NO FUNDÃO
Museu reúne diferentes formas de arte
O Museu Arqueológico Municipal do Fundão apresenta a exposição Pedras na Mesa, de Maria Lino e de Susann Becker, numa coorganização da Luzimar.
Comissariada pelo pintor Flávio Delgado, a mostra conjuga a escultura e a fotografia, percorrendo o discurso expositivo permanente, ligando a arte contemporânea e a disciplina nuclear da instituição a arqueologia “uma experiência que surge num espaço, o Museu, numa ligação disciplinar que queremos continuar a ex-plorar”.
Para Pedro Miguel Salvado, diretor do Museu, esta “é uma linha museográfica que se aplica pela primeira vez e que desconstrói a tradicional vitrine ou a relação entre o objeto arqueológico e a criação artística. É muito interessante observar as reações do público quando verifica que na vitrine do Paleolítico convivem artefactos pétreos com obras de Maria Lino, num mimetismo de forma afastado por milhares de anos. Os museus servem também para repensar tudo”.
Maria Lino nasceu em 1944, no Feital, Concelho de Trancoso. Em 1960 frequenta o Curso de Escultura da ESBA do Porto e de 1964 a 1969 o Curso de Escultura da ESBA de Lisboa. Em 1970 viaja para Hamburgo, onde vive até 1977. Em 1995 promoveu a realização do primeiro Simpósio Internacional de Arte do Feital, que se realiza com regularidade até hoje, agora com a Associação Luzlinar e da qual a artista é fundadora. As suas duas últimas participações tiveram lugar na Galerie Renate Kammer em Hamburgo com os artistas Doris Cordes Volllet, Susann Becker e Sérgio Taborda. Susann Becker, Alemã estudou Fotografia na Escola Superior Muthesius em Kiel. Em 1991 é bolseira em Sunderland, Inglaterra, na School of Art and Design. A iniciativa Projeto Pontes, é uma parceria entre a Câmara do Fundão e a associação Luzlinar que desenvolve ações pedagógicas e criativas nos domínios da arte contemporânea junto de públicos variados e possui uma galeria-laboratório no centro da cidade do Fundão.

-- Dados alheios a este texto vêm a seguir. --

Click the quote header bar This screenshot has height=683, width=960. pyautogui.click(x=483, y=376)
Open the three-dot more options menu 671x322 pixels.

Uma mais valia reconhecida por Alcina Cerdeira, vereadora da Cultura da Câmara do Fundão, ao destacar que “esta promoção da arte e a função deste espaço oficina constitui uma originalidade que queremos aprofundar no seus papéis culturais. Está a surgir um público jovem muito vocacionado para a arte contemporânea e isso é construir futuro”.